What happens if Dodo Payments or Payhip has a data breach on their systems?
If the breach occurs on the processor's infrastructure - not yours - the processor bears the primary PCI liability for that breach. Your SAQ A compliance documentation demonstrates you handled your side of the requirements correctly: you used a compliant hosted checkout, you did not store card data, and you maintained proper access controls on your accounts. This is the primary benefit of using a PCI-compliant hosted checkout: the most catastrophic risk (card data exposure) lives with the processor, not with you.
Does using a VPN satisfy any PCI-DSS requirements?
A VPN satisfies part of Requirement 4 (encrypting transmission of cardholder data over open networks) when you access your payment dashboard over public Wi-Fi. PCI-DSS recommends network security controls for remote access to business systems. For the VPN comparison, see the NordVPN vs Surfshark vs ExpressVPN comparison for spiritual businesses.
If I use Stripe as my underlying processor (via a third-party platform like Stan Store), who is responsible for PCI compliance?
The answer depends on the platform's PCI scope. Stan Store and similar platforms that use Stripe's hosted checkout flow handle card data on Stripe's infrastructure - not yours. In that configuration, you are still a merchant subject to PCI-DSS at Level 4, but SAQ A likely applies because card data does not touch your systems. [VERIFY how your specific platform (Stan Store, or any Stripe-integrated platform) handles PCI scope - confirm with the platform support whether they maintain PCI compliance documentation on your behalf or require you to complete an SAQ.]

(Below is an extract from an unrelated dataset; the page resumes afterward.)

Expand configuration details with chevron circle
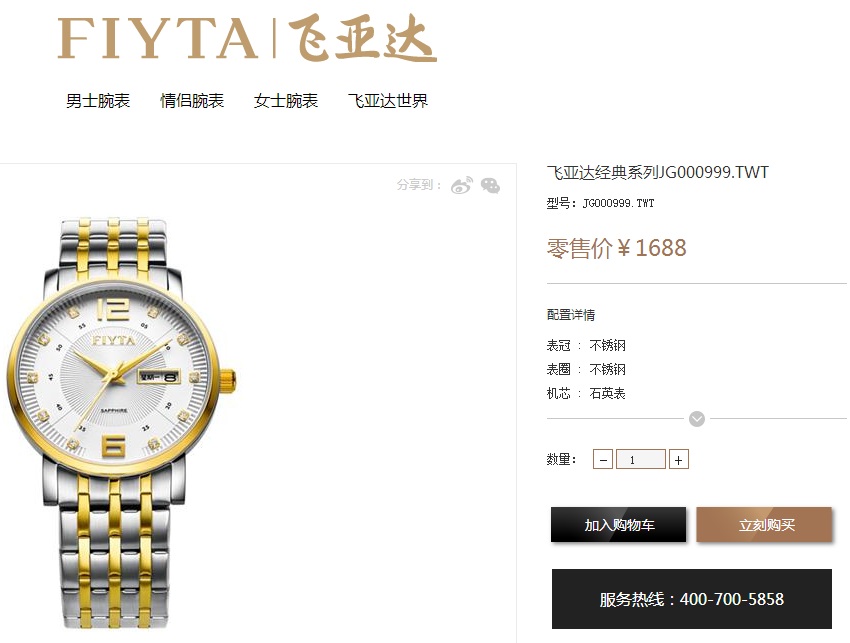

How do I write the one-page security policy required by Requirement 12?
Requirement 12 calls for a documented information security policy. For a solo practitioner using hosted checkout, a one-page document covering the following satisfies it: (1) that you accept card payments only through a compliant hosted checkout and never store card data, (2) your password policy (12+ characters, MFA on all payment and business accounts), (3) your device security practices (anti-virus installed, OS kept current), (4) your access control practice (you are the only person with access; no shared credentials), and (5) your incident response procedure (immediately contact your processor in the event of suspected compromise). Date the document, sign it, and update it annually when you complete your SAQ.